Just as I had slept alone. Too sick from chemo to attend the annual football rivalry, I had passed that chilly autumn evening alternately watching the game on TV and miserably hugging the toilet bowl.

“What about her roommate?”

“She didn’t sleep with her roommate. Apparently they’d had a fight. No one seems to have any idea where Midshipman Goodall spent the night, Hannah, but it certainly wasn’t with me.” Paul poked at the beer bottle with his index finger, toppling it onto its side. Half a bottle of tepid liquid dripped through the holes in the wrought iron table onto the slate below. “We had one drink together-”

“You had a drink with her?” I couldn’t believe my ears. “How could you have been so incredibly stupid?”

“I didn’t invite her to, for Christ’s sake, Hannah. I was sitting alone in the lobby bar, nursing a beer and reading a paperback, when she walked up and spoke to me. I recognized her from Differential Equations her plebe year. She sat down. We ordered a round of drinks. Then, when I realized how drunk she was, I tried to convince her to go back to her room. She refused saying, ‘no, no,’ she was fine, so I left her sitting in the bar and went back to my room.”

“But someone must have seen her! Another mid. A waitress. Hotel staff. Maybe she slept on a couch in the lobby.” I shook my head, trying to clear it.

“You could end up in the Washington Post,” I muttered. “You could lose your job.”

“I know.” There was a long silence. Wind rustled the newspapers. A blue jay somewhere nearby jeered at the neighbor’s cat.

Paul lifted my chin and tried to look into my eyes, but I turned my head and stared, unfocused, at the stone wall that separated our property from our neighbors, refusing to meet his gaze. “Look at me, Hannah! You’ve got to believe me! I was never alone with her. Never! Not for a single minute!”

“But it doesn’t matter, does it, Paul? In this political climate, who’s going to listen?”

“Simon believes me, and I hope you do, too. You are my rock, Hannah.
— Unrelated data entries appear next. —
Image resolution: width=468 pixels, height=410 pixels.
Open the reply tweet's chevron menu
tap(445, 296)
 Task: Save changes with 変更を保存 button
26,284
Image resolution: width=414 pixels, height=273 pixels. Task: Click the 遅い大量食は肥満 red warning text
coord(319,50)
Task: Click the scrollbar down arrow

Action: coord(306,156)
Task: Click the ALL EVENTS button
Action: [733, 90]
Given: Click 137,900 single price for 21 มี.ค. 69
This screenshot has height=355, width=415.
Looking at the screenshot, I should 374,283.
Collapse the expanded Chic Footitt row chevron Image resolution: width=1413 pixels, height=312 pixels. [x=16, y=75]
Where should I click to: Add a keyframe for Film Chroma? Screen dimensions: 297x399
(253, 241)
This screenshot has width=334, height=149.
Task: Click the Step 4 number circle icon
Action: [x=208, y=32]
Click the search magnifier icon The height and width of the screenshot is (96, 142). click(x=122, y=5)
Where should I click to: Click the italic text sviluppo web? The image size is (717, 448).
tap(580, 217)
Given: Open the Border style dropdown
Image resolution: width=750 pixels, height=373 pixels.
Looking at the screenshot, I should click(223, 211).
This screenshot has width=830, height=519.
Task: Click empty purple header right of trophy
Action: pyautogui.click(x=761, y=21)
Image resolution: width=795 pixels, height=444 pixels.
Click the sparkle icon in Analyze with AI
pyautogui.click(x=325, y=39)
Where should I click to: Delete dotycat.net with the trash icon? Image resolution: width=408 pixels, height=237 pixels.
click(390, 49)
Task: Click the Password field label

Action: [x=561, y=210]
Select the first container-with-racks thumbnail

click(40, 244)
If I lose you…” He looked as if he were about to cry.

“Does Emily know?” I whispered, wondering if Paul had called our daughter.

“No, and I’m not planning to tell her, unless I have to.”
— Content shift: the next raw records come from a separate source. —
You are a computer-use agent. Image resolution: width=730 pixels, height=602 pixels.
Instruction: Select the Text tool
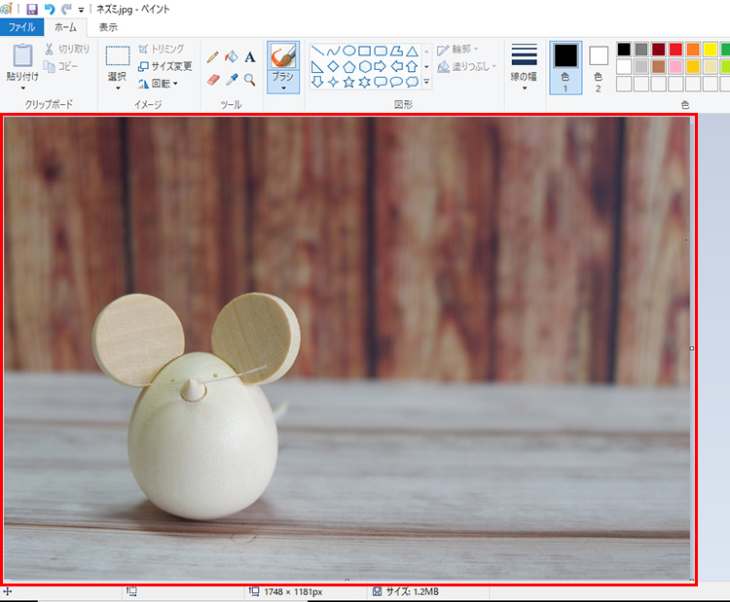[x=250, y=57]
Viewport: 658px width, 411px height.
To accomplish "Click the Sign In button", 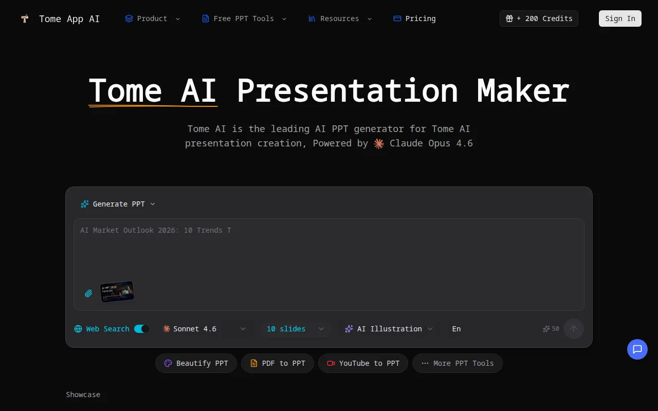I will click(x=620, y=18).
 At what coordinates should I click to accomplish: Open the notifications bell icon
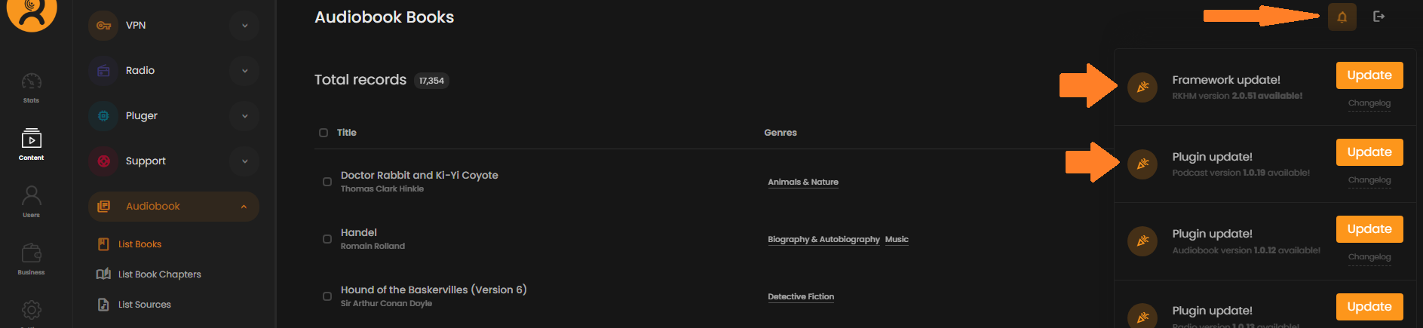pos(1342,17)
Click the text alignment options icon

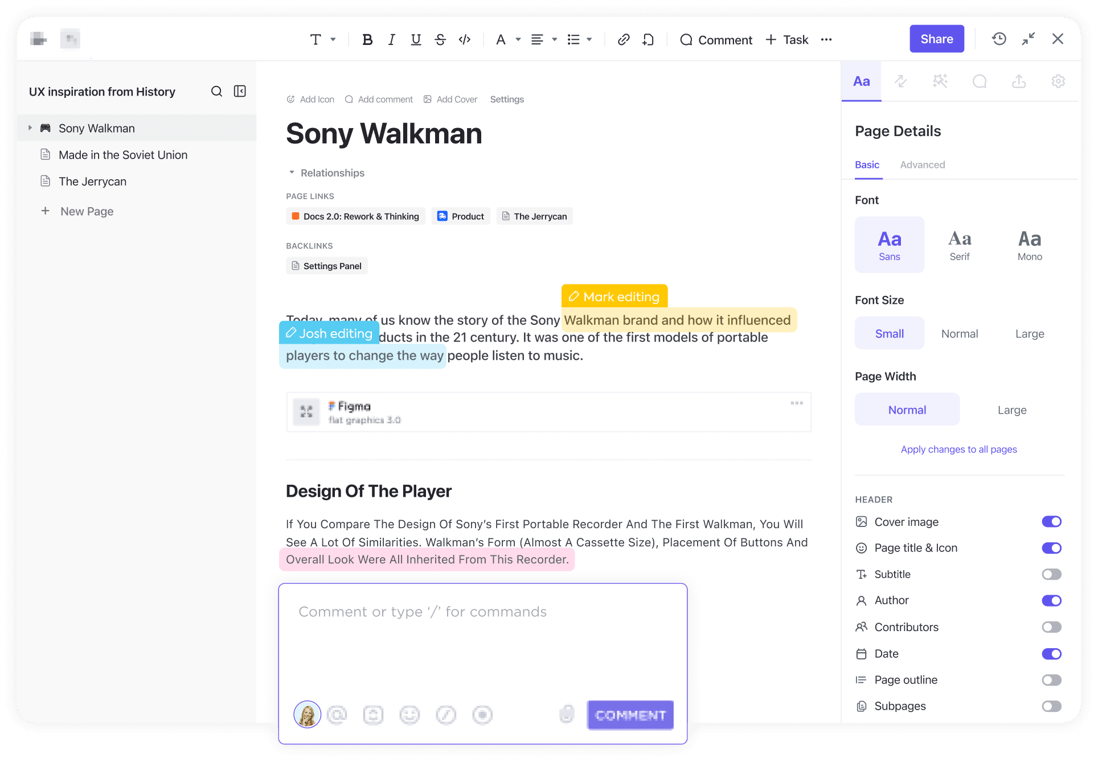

We sat for a while in silence, each waiting for the other to speak. “What happens now?” I finally asked, after what seemed like hours. “What can we do?”

“Nothing. Simon is handling it, and believe me, he’s going by the book. There’ll be a formal investigation, of course. Until then it’s business as usual. Officially no one knows anything.”

I studied the pin oak tree that Paul had planted on our tenth anniversary. Tiny green buds shimmered on the branches, promising spring. What did the future hold for us? Suddenly I saw it plainly. We were living in a cheap one-bedroom condo off Bestgate Road with Paul writing articles for sailing magazines and me working as a Manpower temp. For richer, for poorer.

“A job,” I heard myself say, as if from a great distance.

“What did you say?”

“A job. I’ll need to get a job.”

“Hannah, I think that consideration is a long way off.”

I shook my head and studied the man who had been my husband for twenty-five years. “Paul, you know I’ll support you one hundred percent. I’ll take on the secretary of the navy if I have to. But I need some time to take all this in.”

I left him sitting in his solitary misery while I shut myself in the bedroom with mine. I lay on the bed and let the tears fall freely. I felt as if some alien from outer space had sucked out all my blood, leaving my bones to rattle around loose inside my skin. I wanted to believe Paul, but I had been so sick. Could I really blame him for wanting a break from all the illness and taking comfort in the arms of a young and healthy woman? Maybe I should have had the reconstruction! The doctor had recommended using a flap of muscle from my abdomen, but I’d decided I could worry about only one thing at a time. “Let’s get rid of the cancer first,” I’d told him. “Why spend all that money on a patient who’s likely to croak?” He told Paul he admired my spunk.